Real-Time Collaboration System Design (Google Docs Clone)

Type: Software Reference Confidence: 0.90 Sources: 7 Verified: 2026-02-23 Freshness: 2026-02-23

TL;DR

Constraints

Quick Reference

ComponentRoleTechnology OptionsScaling Strategy
Conflict Resolution EngineMerges concurrent edits without data lossYjs (CRDT), Automerge (CRDT), ShareDB (OT), Google OTStateless -- runs on each client + server
WebSocket GatewayPersistent bidirectional connection for real-time syncy-websocket, Socket.IO, ws (Node), Gorilla (Go)Horizontal scale with sticky sessions per document
Document RouterRoutes clients to correct server for their documentConsistent hashing on document IDHash ring with virtual nodes
Presence ServiceTracks who is online, cursor positions, selectionsLiveblocks Presence, Phoenix Presence, custom broadcastEphemeral state -- no persistence needed
Awareness ProtocolBroadcasts cursor/selection state to peersYjs Awareness, custom WebSocket messagesPiggyback on sync connection; throttle to 10-15 fps
Operation Log / WALOrdered history of all edits for replay and recoveryAppend-only log (Kafka, Redis Streams, PostgreSQL)Partition by document ID
Snapshot StorePeriodic full-document snapshots for fast loadS3, PostgreSQL JSONB, RedisSnapshot every N ops or T seconds
Auth + Access ControlPer-document permissions (view/edit/comment)JWT tokens validated at WebSocket handshakeStateless token validation at gateway
Offline QueueBuffers edits when disconnected, replays on reconnectIndexedDB (browser), SQLite (mobile)Local-first -- syncs on reconnection
Rich-Text Formatting LayerHandles bold, italic, links without merge conflictsPeritext (CRDT), ProseMirror + Yjs, TipTap + YjsIntegrated with conflict resolution engine
Garbage CollectorCompacts tombstones and reclaims memoryYjs GC, Automerge compaction, custom sweepRun during low-activity periods
CDN / Edge CacheServes static assets; caches read-only snapshotsCloudflare, CloudFront, FastlyCache invalidation on document update

Decision Tree

START
|-- Need offline editing + peer-to-peer sync?
|   |-- YES --> Use CRDT (Yjs or Automerge)
|   +-- NO
|       |-- Need rich-text collaborative editing?
|       |   |-- YES
|       |   |   |-- Want managed solution?
|       |   |   |   |-- YES --> Liveblocks or TipTap Cloud
|       |   |   |   +-- NO --> Yjs + TipTap/ProseMirror + y-websocket
|       |   +-- NO (plain text or structured data)
|       |       |-- Central server acceptable?
|       |       |   |-- YES
|       |       |   |   |-- < 1K concurrent users per doc?
|       |       |   |   |   |-- YES --> OT (ShareDB) or Yjs -- both work
|       |       |   |   |   +-- NO --> Yjs (better memory profile at scale)
|       |       |   +-- NO --> Yjs with y-webrtc provider
|       +-- Canvas/graphics editing?
|           |-- YES --> Property-level LWW (Figma model) [src1]
|           +-- NO --> Yjs with appropriate shared type (Y.Map, Y.Array)

Step-by-Step Guide

1. Choose conflict resolution strategy

Decide between OT (Operational Transformation) and CRDT (Conflict-free Replicated Data Type). CRDTs converge without a central server; OT requires server coordination but has a simpler mental model for centralized architectures. [src3]

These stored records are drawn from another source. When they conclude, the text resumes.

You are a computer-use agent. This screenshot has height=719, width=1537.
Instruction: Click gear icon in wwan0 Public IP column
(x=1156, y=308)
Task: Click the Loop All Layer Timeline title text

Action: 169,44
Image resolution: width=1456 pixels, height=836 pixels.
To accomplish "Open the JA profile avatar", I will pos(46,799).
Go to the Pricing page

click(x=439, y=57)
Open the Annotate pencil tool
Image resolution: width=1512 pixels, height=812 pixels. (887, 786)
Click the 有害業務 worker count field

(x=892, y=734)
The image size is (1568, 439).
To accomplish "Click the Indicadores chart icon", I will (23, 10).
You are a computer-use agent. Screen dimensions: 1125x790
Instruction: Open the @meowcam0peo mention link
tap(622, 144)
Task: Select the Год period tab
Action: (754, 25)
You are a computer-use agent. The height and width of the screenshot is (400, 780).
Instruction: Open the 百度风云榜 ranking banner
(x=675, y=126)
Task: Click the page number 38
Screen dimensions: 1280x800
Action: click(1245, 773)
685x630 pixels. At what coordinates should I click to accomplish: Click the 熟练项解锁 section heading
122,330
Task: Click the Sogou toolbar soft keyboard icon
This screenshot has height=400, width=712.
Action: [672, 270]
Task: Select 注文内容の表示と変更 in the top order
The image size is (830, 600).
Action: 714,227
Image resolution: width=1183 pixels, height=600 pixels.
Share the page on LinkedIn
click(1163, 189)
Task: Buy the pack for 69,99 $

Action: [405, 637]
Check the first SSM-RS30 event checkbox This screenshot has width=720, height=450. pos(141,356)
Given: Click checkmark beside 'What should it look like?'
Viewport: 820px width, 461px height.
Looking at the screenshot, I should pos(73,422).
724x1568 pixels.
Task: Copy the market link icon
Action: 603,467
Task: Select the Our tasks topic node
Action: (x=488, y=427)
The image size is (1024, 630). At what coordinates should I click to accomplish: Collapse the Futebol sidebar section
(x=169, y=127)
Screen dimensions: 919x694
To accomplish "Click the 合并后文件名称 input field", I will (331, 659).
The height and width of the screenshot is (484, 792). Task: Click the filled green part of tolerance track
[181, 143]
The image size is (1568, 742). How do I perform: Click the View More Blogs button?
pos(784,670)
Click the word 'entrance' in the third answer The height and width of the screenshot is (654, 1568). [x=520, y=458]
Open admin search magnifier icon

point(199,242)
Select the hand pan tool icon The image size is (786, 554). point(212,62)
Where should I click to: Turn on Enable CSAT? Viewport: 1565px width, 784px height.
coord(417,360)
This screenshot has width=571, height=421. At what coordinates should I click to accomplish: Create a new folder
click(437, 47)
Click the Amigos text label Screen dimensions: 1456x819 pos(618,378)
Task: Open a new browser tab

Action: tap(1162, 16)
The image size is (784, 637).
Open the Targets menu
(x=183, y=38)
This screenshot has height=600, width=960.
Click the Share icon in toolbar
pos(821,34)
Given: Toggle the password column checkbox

Verify: Match your requirements against the decision tree above. If offline or P2P is needed, CRDT is the only viable option.

2. Set up the CRDT document model

Initialize Yjs shared types that mirror your document structure. Yjs provides Y.Text, Y.Map, Y.Array, and Y.XmlFragment. [src4]

import * as Y from 'yjs';
import { WebsocketProvider } from 'y-websocket';
import { IndexeddbPersistence } from 'y-indexeddb';

const ydoc = new Y.Doc();
const ytext = ydoc.getText('document-body');
const ymeta = ydoc.getMap('document-meta');
ymeta.set('title', 'Untitled Document');
ymeta.set('lastModified', Date.now());

Verify: console.log(ydoc.getText('document-body').toString()) --> expected: ""

3. Connect the WebSocket sync provider

Wire up the network transport layer. The y-websocket provider handles connection management, reconnection, and binary sync protocol automatically. [src4]

const wsProvider = new WebsocketProvider(
  'wss://your-server.example.com',
  'document-room-id',
  ydoc
);
wsProvider.on('status', ({ status }) => {
  console.log(`Sync status: ${status}`);
});
const indexeddbProvider = new IndexeddbPersistence('document-room-id', ydoc);
indexeddbProvider.on('synced', () => console.log('Loaded from local cache'));

Verify: Open two browser tabs with the same room ID. Type in one, confirm text appears in the other within 50-100ms.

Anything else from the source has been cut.